2000: When the Masonic Home of ’12 Mighty Orphans’ went from all-white to all welcome

A crowd applauds after the Dr. Martin Luther King, Jr. Freeway sign unveiling ceremony at the Masonic Home Chapel in Fort Worth on Monday, January 15, 2007.
A crowd applauds after the Dr. Martin Luther King, Jr. Freeway sign unveiling ceremony at the Masonic Home Chapel in Fort Worth on Monday, January 15, 2007. Star-Telegram archives

That there’ll be a party Monday to celebrate Martin Luther King Jr. is not surprising.

The location is.

The neighbors are throwing a big party Monday at the old Masonic children’s home and school campus in southeast Fort Worth.

Call it a victory party.

Because for most of the home’s 107-year history, it was closed to its Black neighbors.

On the campus of a formerly all-white children’s home and public school, neighbors will gather in the chapel to commemorate Martin Luther King Jr.’s birthday and rededicate nearby U.S. 287 as the King Freeway.

“It shows how far we’ve come,” said retired state District Judge Maryellen Hicks. “But it also shows there’s still work to be done.”

I would like to tell you that the Masonic Home, Texas’ last legally sanctioned segregated school, opened its doors to all children in 1960.

But it wasn’t 1960.

Or 1970.

Or even 1990.

According to state accountability test records, the Masonic Home did not report admitting a Black child until 2000.

Sue Regian of Garland remembered.

Her late husband, Joe, was the school board president who urged Texas Masons to look outside their mostly white and Hispanic fraternal membership rolls and admit nonmembers’ children.

That desegregated the school, an effort funded with a combination of taxes and charity, for the first time since it had opened in 1899.

Regian recently read some of the hate mail her husband received.

“Some Masons didn’t want black people there,” she said.

“A lot of letters were really, really hateful.
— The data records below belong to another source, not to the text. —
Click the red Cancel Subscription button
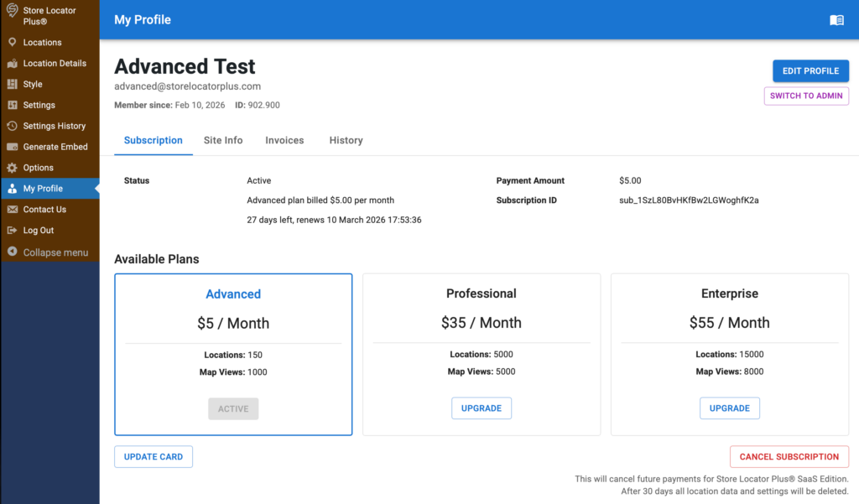The width and height of the screenshot is (859, 504). pyautogui.click(x=789, y=457)
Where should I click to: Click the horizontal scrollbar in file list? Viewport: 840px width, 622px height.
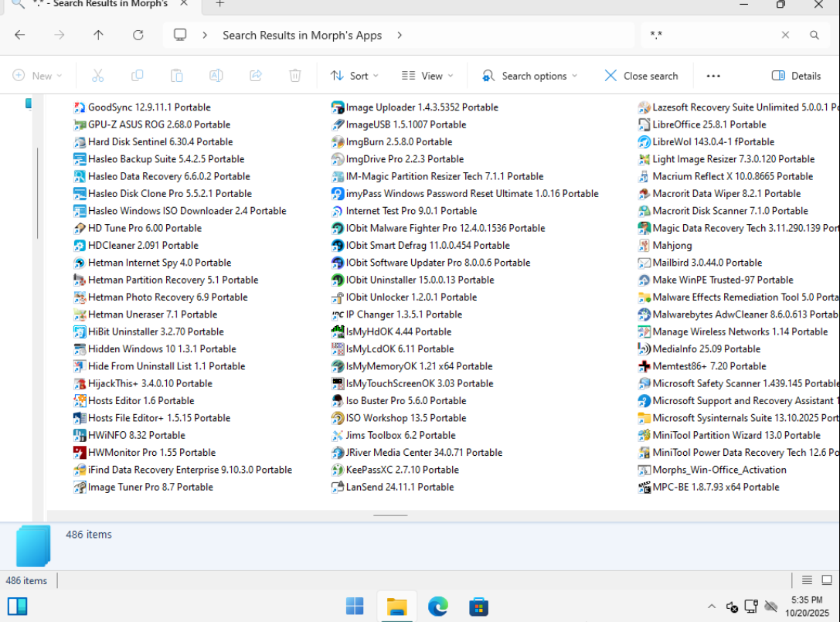point(390,515)
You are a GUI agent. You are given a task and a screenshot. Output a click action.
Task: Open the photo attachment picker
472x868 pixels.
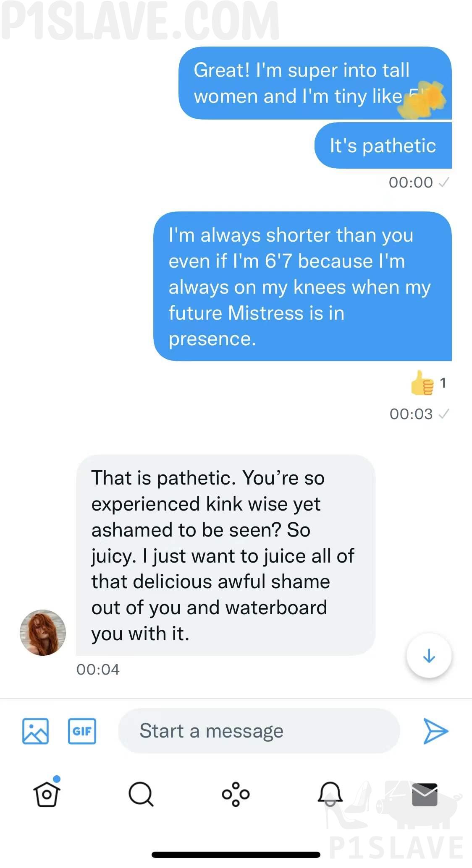click(x=35, y=731)
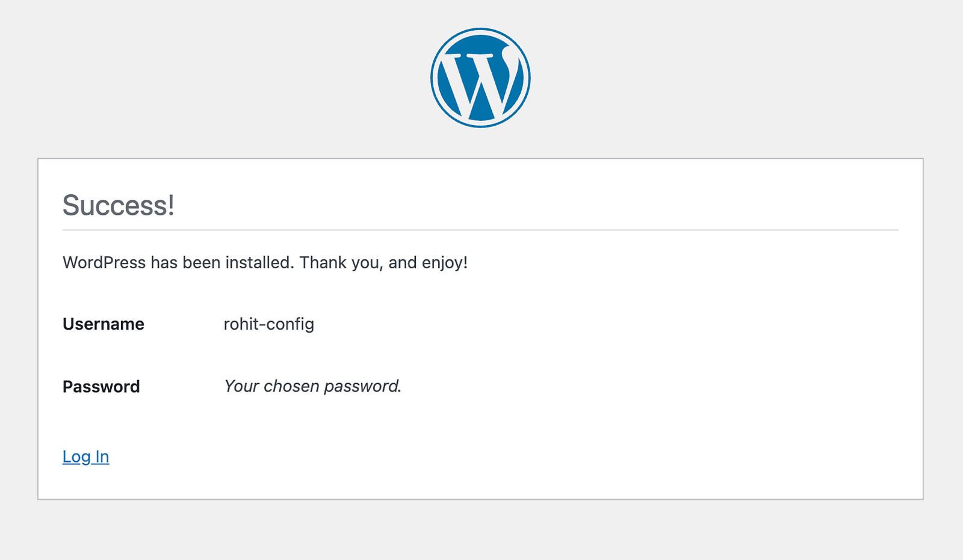Click the exclamation mark after Success
Screen dimensions: 963x560
coord(171,205)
They said, ‘Masonic Home is going to the [n-word].’”

They didn’t say neighbors.

On Monday, the community will gather to mark King Day with a 1 p.m. ceremony in the home’s old chapel.

Fittingly, that chapel is dedicated to Joe Regian.
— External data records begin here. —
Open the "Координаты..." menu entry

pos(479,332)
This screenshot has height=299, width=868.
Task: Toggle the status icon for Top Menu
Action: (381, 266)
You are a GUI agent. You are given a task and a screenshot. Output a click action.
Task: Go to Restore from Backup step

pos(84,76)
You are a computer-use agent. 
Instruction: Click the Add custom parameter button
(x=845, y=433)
The home and school closed in 2005 partly because some Masons withdrew contributions but mostly because the children’s home had settled a $6.9 million lawsuit involving abuse in the mid-1990s.

The 200-acre, college-style campus in the Polytechnic Heights neighborhood was sold last year to a local real estate developer, the Mallick Group.
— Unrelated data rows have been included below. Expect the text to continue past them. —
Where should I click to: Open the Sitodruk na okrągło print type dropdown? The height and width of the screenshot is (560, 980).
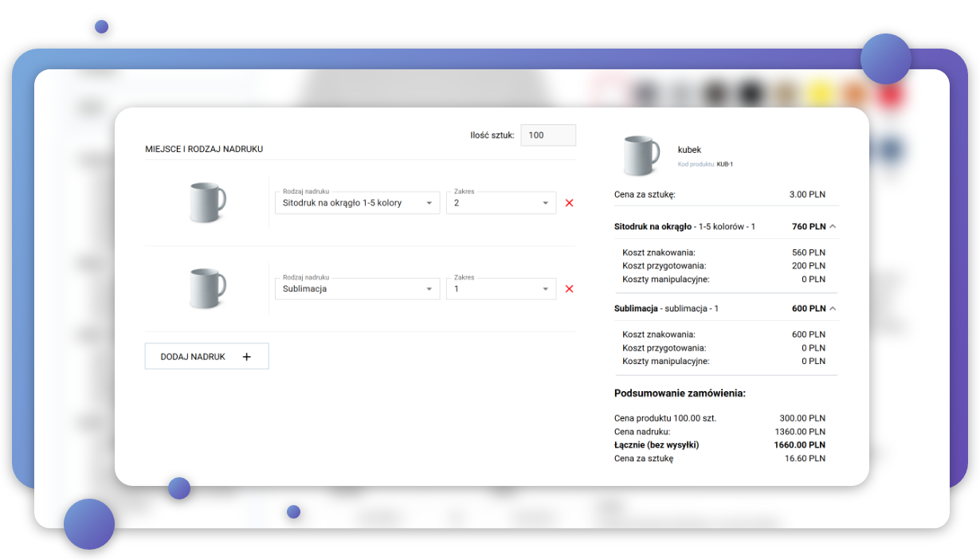tap(357, 203)
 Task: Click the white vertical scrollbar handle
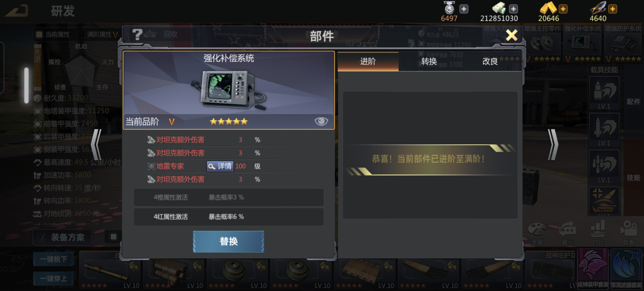[x=26, y=85]
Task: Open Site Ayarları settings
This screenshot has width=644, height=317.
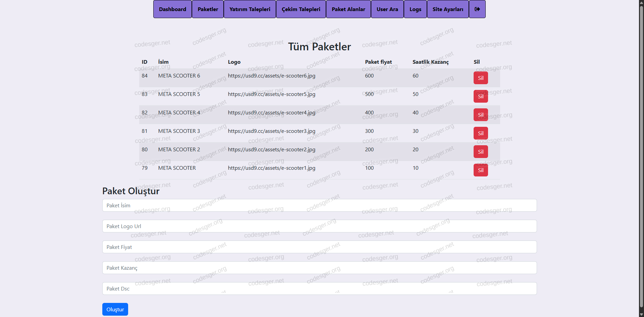Action: click(448, 9)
Developer Michael Mallick plans more than 500 homes around the historic 1920s school and dormitories and the beautiful, cut-stone 1958 chapel.

The campus is still fenced, gated and guarded, but he agreed to open the chapel Monday.

“It’s a nice statement of liberation to have Martin Luther King Day there,” he said. “There will be equal opportunity for every race there from now on.”

In the fall, Hicks, her sorority, Delta Sigma Theta, and Fort Worth Mayor Pro Tem Kathleen Hicks, her daughter, started raising $10,000 for larger state highway signs designating U.S. 287 as the Martin Luther King Jr. Freeway.

City Hall renamed the freeway in 1981. But when big signs went up in Arlington marking Interstate 30 as the Tom Landry Highway, Hicks began asking her radio audience on KKDA/730 AM to help pay for freeway signs through predominantly Black neighborhoods of southeast Fort Worth.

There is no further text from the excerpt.